§ **Vorliegende Einträge**
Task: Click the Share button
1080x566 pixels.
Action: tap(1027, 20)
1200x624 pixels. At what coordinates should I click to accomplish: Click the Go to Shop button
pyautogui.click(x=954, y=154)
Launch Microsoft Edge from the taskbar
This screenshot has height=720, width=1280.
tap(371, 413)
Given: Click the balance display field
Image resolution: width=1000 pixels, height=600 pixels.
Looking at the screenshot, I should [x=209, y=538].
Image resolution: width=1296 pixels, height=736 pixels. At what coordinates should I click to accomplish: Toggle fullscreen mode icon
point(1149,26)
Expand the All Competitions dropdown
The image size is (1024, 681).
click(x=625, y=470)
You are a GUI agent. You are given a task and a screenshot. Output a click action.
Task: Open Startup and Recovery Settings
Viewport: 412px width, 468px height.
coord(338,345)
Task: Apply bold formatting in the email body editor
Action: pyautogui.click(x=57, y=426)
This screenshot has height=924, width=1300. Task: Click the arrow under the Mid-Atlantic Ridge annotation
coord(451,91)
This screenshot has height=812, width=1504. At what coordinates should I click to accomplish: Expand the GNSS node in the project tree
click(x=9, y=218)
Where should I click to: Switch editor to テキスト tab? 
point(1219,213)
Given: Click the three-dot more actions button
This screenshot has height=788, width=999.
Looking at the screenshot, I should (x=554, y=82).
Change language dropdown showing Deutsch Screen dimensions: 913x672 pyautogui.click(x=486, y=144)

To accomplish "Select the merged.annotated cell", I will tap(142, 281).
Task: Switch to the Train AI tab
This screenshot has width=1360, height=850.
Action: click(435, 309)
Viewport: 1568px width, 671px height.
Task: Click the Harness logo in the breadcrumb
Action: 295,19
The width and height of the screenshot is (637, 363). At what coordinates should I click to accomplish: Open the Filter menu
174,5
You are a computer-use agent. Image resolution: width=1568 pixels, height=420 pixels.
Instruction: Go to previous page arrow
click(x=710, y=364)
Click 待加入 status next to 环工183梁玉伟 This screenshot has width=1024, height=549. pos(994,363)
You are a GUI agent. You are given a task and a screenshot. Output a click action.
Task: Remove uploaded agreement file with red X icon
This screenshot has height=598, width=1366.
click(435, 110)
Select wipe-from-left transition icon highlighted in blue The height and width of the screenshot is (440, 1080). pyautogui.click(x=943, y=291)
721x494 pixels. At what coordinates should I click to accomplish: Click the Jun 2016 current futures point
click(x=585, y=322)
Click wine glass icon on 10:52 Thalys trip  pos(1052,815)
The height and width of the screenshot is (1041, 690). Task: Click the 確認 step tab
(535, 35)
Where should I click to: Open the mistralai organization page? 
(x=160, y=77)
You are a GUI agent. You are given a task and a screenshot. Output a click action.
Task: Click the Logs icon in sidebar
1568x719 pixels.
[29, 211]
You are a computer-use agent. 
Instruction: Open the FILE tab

§ **Aufgabenbeschreibung**
Kopiere aus den Einträgen oben unverändert alle Zeilen, beginnend mit der Zeile, die „Given: Click the three-dot“ enthält, bis einschließlich der Zeile, die „click(x=710, y=364)“ enthält.

§ **Lösung der Aufgabe**
Given: Click the three-dot more actions button
This screenshot has height=788, width=999.
Looking at the screenshot, I should (x=554, y=82).
Change language dropdown showing Deutsch Screen dimensions: 913x672 pyautogui.click(x=486, y=144)

To accomplish "Select the merged.annotated cell", I will tap(142, 281).
Task: Switch to the Train AI tab
This screenshot has width=1360, height=850.
Action: click(435, 309)
Viewport: 1568px width, 671px height.
Task: Click the Harness logo in the breadcrumb
Action: 295,19
The width and height of the screenshot is (637, 363). At what coordinates should I click to accomplish: Open the Filter menu
174,5
You are a computer-use agent. Image resolution: width=1568 pixels, height=420 pixels.
Instruction: Go to previous page arrow
click(x=710, y=364)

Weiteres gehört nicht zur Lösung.